YOUR INSTRUCTIONS:
From the data below, please reproduce exactly everything from the line that contains "Select the precedenceInTrip property name" down to the line that contains "is (1878, 748).", with both ends included.

......

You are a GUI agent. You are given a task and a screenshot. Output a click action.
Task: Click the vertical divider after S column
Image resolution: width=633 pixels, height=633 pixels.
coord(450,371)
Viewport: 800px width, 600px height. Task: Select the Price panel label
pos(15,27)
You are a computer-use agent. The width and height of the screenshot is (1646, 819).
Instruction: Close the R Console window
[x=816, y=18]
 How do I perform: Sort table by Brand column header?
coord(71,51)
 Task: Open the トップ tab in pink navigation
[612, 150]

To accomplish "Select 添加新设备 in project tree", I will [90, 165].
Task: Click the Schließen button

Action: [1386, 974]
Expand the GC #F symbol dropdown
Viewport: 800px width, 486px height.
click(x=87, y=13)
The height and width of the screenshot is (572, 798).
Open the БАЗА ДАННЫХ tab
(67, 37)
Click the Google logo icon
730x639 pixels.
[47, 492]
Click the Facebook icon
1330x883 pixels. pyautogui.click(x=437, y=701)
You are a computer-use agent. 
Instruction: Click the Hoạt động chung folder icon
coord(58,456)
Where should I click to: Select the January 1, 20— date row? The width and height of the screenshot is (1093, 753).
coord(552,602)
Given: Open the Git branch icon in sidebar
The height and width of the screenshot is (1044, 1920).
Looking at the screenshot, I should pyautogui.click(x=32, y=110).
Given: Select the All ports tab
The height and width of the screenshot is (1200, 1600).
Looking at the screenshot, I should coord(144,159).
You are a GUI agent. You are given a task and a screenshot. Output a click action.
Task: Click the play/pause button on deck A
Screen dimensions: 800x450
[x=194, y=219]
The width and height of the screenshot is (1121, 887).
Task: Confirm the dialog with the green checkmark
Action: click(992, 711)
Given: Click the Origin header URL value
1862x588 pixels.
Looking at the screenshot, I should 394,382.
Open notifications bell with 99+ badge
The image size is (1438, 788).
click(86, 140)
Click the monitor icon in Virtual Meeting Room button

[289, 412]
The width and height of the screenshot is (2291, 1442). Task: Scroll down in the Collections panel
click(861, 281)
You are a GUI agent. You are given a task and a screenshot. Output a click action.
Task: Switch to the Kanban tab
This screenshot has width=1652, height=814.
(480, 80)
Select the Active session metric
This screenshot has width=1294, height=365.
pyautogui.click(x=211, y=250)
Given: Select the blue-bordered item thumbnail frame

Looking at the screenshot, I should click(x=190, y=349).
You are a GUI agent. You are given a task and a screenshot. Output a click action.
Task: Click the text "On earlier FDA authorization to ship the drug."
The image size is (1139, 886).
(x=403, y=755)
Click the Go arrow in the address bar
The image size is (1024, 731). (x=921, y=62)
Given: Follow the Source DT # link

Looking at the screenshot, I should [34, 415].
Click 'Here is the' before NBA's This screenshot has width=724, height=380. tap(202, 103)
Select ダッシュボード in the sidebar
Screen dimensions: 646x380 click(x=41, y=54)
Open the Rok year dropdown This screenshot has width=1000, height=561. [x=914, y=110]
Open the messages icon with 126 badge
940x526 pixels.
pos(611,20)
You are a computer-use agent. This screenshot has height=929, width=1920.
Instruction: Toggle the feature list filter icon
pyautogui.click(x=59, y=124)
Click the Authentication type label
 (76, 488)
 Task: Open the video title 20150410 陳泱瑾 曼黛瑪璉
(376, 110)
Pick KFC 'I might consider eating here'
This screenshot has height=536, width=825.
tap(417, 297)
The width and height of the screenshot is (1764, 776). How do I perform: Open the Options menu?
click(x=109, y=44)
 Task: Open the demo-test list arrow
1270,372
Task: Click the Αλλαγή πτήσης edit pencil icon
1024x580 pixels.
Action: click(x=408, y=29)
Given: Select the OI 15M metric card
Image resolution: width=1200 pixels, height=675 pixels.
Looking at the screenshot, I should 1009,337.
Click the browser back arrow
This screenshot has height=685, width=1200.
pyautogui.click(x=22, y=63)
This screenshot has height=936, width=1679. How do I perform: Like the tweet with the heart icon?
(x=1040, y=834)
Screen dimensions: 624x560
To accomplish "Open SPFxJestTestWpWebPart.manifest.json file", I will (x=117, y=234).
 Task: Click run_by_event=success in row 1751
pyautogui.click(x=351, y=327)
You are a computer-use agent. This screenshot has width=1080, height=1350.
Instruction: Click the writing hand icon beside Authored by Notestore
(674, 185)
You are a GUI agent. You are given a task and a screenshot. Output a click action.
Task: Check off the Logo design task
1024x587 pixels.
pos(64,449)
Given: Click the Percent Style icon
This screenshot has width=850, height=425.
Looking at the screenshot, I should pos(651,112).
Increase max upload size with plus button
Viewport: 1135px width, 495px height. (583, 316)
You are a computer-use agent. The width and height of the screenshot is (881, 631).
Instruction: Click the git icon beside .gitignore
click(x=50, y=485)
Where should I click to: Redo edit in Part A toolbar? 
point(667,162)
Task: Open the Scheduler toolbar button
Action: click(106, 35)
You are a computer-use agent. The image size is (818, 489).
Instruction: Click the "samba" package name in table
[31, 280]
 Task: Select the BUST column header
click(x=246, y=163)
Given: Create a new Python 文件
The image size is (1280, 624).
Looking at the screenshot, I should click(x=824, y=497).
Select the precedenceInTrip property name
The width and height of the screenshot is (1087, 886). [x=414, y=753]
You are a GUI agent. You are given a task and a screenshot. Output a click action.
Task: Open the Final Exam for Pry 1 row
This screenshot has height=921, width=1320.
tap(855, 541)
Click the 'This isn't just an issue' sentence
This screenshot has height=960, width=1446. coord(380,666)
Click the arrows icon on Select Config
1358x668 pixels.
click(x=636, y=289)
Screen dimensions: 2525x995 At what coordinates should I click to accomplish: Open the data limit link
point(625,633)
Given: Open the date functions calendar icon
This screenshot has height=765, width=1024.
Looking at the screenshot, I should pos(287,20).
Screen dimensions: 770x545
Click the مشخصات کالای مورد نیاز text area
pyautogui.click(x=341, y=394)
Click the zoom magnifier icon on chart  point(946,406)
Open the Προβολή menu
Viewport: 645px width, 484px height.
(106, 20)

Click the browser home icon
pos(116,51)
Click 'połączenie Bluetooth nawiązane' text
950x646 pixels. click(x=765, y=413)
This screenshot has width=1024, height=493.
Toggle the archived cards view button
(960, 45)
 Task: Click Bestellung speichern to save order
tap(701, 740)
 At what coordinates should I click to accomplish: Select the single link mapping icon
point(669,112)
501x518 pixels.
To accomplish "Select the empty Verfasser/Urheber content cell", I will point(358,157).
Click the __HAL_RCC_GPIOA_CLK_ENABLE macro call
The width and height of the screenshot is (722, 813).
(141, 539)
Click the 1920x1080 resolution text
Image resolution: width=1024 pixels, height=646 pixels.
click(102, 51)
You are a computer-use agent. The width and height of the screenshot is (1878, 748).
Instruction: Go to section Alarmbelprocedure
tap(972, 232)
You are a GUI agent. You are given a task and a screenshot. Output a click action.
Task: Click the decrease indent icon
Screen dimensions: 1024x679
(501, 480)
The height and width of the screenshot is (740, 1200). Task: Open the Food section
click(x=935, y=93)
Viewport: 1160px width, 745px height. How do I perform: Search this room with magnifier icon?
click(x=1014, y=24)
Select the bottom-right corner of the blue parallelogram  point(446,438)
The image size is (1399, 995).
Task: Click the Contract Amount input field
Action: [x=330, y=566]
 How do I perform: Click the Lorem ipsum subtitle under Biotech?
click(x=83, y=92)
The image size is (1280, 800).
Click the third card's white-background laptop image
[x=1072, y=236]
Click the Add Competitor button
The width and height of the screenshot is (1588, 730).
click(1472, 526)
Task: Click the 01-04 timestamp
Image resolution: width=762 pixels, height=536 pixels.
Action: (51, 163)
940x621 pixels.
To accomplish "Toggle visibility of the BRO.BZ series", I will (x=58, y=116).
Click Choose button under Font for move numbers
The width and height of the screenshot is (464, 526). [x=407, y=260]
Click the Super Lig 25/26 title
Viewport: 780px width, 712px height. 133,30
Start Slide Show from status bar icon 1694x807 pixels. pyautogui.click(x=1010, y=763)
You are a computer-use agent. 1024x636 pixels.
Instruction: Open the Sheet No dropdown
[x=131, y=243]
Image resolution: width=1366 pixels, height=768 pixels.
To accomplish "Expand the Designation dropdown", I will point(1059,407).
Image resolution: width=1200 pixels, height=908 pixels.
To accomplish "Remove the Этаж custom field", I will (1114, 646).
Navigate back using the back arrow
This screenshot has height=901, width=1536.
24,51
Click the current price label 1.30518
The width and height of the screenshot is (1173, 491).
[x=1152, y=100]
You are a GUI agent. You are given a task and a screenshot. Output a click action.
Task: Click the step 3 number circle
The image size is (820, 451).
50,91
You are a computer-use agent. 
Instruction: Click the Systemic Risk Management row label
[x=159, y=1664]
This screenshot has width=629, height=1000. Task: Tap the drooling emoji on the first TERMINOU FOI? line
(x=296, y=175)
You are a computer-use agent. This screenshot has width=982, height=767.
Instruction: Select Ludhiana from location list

......

COMPLETED EXERCISE:
Select the precedenceInTrip property name
The width and height of the screenshot is (1087, 886). [x=414, y=753]
You are a GUI agent. You are given a task and a screenshot. Output a click action.
Task: Open the Final Exam for Pry 1 row
This screenshot has height=921, width=1320.
tap(855, 541)
Click the 'This isn't just an issue' sentence
This screenshot has height=960, width=1446. coord(380,666)
Click the arrows icon on Select Config
1358x668 pixels.
click(x=636, y=289)
Screen dimensions: 2525x995 At what coordinates should I click to accomplish: Open the data limit link
point(625,633)
Given: Open the date functions calendar icon
This screenshot has height=765, width=1024.
Looking at the screenshot, I should pos(287,20).
Screen dimensions: 770x545
Click the مشخصات کالای مورد نیاز text area
pyautogui.click(x=341, y=394)
Click the zoom magnifier icon on chart  point(946,406)
Open the Προβολή menu
Viewport: 645px width, 484px height.
(106, 20)

Click the browser home icon
pos(116,51)
Click 'połączenie Bluetooth nawiązane' text
950x646 pixels. click(x=765, y=413)
This screenshot has width=1024, height=493.
Toggle the archived cards view button
(960, 45)
 Task: Click Bestellung speichern to save order
tap(701, 740)
 At what coordinates should I click to accomplish: Select the single link mapping icon
point(669,112)
501x518 pixels.
To accomplish "Select the empty Verfasser/Urheber content cell", I will point(358,157).
Click the __HAL_RCC_GPIOA_CLK_ENABLE macro call
The width and height of the screenshot is (722, 813).
(141, 539)
Click the 1920x1080 resolution text
Image resolution: width=1024 pixels, height=646 pixels.
click(102, 51)
You are a computer-use agent. The width and height of the screenshot is (1878, 748).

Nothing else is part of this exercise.